Przechodząc do kwestii związanych z wysokością zasądzonego w sprawie niniejszej odszkodowania należy stwierdzić, że skarżącemu nie można odmówić racji, gdy zarzuca, że nie została ona dostosowana do wszystkich okoliczności sprawy. Dotyczy to w szczególności ustalenia kwoty jaka pozostawała wnioskodawcy do jego wyłącznej dyspozycji, po potrąceniu ponoszonych przez niego kosztów własnego utrzymania. W tym miejscu zaznaczyć należy, że wysokość tych kosztów została ustalona przez Sąd Okręgowy prawidłowo i z pewnością w sposób dla wnioskodawcy korzystny. Nietrafnie zatem pełnomocnik w apelacji podnosi, że sąd meriti zbyt nisko oszacował koszty utrzymania wnioskodawcy. Wszak ustalenie tych kosztów na wyższym poziomie oznaczałoby, że do jego dyspozycji pozostawałaby miesięcznie niższa kwota, a więc mniej pieniędzy mógłby on zaoszczędzić, co nie pozostawałoby bez wpływu na wysokość ewentualnego odszkodowania. A zatem podnoszenie tego argumentu w apelacji było dla wnioskodawcy wręcz niekorzystne.

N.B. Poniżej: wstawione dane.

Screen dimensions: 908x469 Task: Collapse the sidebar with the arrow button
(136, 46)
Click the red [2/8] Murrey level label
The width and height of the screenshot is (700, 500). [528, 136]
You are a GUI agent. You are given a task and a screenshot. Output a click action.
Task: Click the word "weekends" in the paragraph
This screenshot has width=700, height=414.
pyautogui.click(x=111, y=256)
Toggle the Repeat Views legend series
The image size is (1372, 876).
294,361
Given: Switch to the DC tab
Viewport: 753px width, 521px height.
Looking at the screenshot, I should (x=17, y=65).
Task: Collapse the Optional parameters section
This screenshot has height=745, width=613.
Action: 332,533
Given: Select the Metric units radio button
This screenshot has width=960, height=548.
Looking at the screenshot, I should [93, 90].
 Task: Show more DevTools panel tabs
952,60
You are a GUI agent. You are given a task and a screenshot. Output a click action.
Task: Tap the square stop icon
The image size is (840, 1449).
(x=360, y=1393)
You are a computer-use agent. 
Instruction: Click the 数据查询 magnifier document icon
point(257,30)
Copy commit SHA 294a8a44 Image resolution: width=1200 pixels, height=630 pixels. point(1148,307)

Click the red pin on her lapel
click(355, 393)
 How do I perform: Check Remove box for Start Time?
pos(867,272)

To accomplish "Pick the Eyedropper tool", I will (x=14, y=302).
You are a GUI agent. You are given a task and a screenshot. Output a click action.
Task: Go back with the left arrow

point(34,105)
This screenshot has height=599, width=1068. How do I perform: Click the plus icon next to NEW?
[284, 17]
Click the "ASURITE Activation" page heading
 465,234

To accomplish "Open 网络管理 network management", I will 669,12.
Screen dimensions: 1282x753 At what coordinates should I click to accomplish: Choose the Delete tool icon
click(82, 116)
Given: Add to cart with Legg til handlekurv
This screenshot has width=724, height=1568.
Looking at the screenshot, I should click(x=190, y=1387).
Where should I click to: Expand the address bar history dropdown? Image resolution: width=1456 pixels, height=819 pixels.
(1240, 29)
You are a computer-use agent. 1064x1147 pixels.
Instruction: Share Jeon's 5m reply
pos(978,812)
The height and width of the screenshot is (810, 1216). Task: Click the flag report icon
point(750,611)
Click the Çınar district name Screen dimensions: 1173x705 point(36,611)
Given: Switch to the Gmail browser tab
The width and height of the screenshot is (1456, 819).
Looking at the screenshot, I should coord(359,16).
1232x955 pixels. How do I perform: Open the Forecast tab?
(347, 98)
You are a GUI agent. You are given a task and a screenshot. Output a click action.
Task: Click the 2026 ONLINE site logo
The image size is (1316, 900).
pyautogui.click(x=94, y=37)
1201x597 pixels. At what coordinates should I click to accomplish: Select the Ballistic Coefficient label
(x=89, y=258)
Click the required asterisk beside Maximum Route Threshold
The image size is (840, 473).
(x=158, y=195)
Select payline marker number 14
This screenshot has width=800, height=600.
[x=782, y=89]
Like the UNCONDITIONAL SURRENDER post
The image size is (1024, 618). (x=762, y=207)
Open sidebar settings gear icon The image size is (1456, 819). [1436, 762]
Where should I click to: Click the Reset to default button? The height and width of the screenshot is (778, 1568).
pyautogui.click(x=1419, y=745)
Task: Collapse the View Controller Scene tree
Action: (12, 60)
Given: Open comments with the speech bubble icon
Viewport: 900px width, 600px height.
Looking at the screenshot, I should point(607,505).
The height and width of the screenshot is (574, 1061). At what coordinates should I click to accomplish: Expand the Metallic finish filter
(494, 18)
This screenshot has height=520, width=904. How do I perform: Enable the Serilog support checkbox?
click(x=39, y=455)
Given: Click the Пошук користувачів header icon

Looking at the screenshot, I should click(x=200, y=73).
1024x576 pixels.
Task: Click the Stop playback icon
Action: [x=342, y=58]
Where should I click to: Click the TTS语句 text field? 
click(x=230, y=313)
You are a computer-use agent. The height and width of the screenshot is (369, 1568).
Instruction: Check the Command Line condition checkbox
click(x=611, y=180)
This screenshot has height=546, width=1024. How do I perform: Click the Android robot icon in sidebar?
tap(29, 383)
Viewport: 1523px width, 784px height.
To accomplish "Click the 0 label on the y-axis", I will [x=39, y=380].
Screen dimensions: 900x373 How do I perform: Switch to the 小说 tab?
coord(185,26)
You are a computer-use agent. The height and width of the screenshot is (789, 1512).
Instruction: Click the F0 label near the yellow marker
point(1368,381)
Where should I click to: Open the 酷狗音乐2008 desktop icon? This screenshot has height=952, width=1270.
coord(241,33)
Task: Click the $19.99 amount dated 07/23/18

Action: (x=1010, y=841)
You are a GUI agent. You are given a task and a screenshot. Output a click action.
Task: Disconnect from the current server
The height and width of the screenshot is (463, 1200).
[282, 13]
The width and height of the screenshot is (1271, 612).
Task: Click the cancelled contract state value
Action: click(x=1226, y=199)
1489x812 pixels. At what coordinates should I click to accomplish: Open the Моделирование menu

Ma natomiast skarżący rację, gdy zauważa, że nieprawidłowo została ustalona przez Sąd Okręgowy miesięczna kwota, jaką T. D. N. mógł zaoszczędzić, biorąc pod uwagę wysokość jego dochodów z pracy. Z uzasadnienia zaskarżonego wyroku wynika, że ustalając tę wartość, Sąd ten pomniejszył ją nie tylko o ponoszone w miejscu pobytu i pracy w Czechach koszty własnego utrzymania, ale także o kwotę 5.000 koron wysyłaną przez niego co miesiąc swoim dzieciom zamieszkałym w W.. Dodać należy, że tego drugiego odliczenia przy ustalaniu wysokości odszkodowania sąd w ogóle nie uzasadnił, a w ocenie Sądu Apelacyjnego w realiach niniejszej sprawy nie było ono zasadne. Trafnie autor apelacji wskazuje, że wysokość szkody poniesionej na skutek niewątpliwie niesłusznego tymczasowego aresztowanie określa różnica między stanem majątkowym wnioskodawcy istniejącym przed zastosowanie tego środka, a stanem powstałym na skutek jego stosowania. Oczywiste przy tym jest, że winny zostać przy tym odliczone rzeczywiste koszty własnego utrzymania, jakie musiałby on ponieść pozostając na wolności, ewentualnie inne niezbędne wydatki związane z utrzymaniem wspólnego rodzinnego gospodarstwa domowego (koszty mieszkania, mediów, itp.). T. D. N. na terenie C. zamieszkiwał sam. Jego rodzina pozostała w W., a więc nie prowadził z nią wspólnego gospodarstwa domowego, na które łożyłby. W tej sytuacji należało uznać, że poniesiona przez niego szkoda była różnicą między jego zarobkami, a kosztami własnego utrzymania, które zostały prawidłowo ustalone przez sąd I instancji. Różnicą tą wnioskodawca mógł w sposób swobodny dysponować, decydując o sposobie jej wykorzystania. To, iż jej część przekazywał on do W., pomagając swoim dzieciom, nie oznaczało (jak, wydaje się, milcząco przyjął Sąd Okręgowy), że należało o nią pomniejszyć wysokość szkody, a tym samym odszkodowania. Stąd też Sąd Apelacyjny, uznając zasadność tej części apelacji pełnomocnika wnioskodawcy, zasądził na jego rzecz dodatkowo tytułem odszkodowania kwotę 13.787 zł, stanowiącą równowartość ustalonej przez sąd meriti przekazywanej dzieciom kwoty 5.000 koron, przy przeliczniku 0,1622 zł za jedną koronę.

Wobec powyższego Sąd Apelacyjny orzekł jak w części dyspozytywnej.

O kosztach orzeczono na podstawie art. 554 § 2 kpk.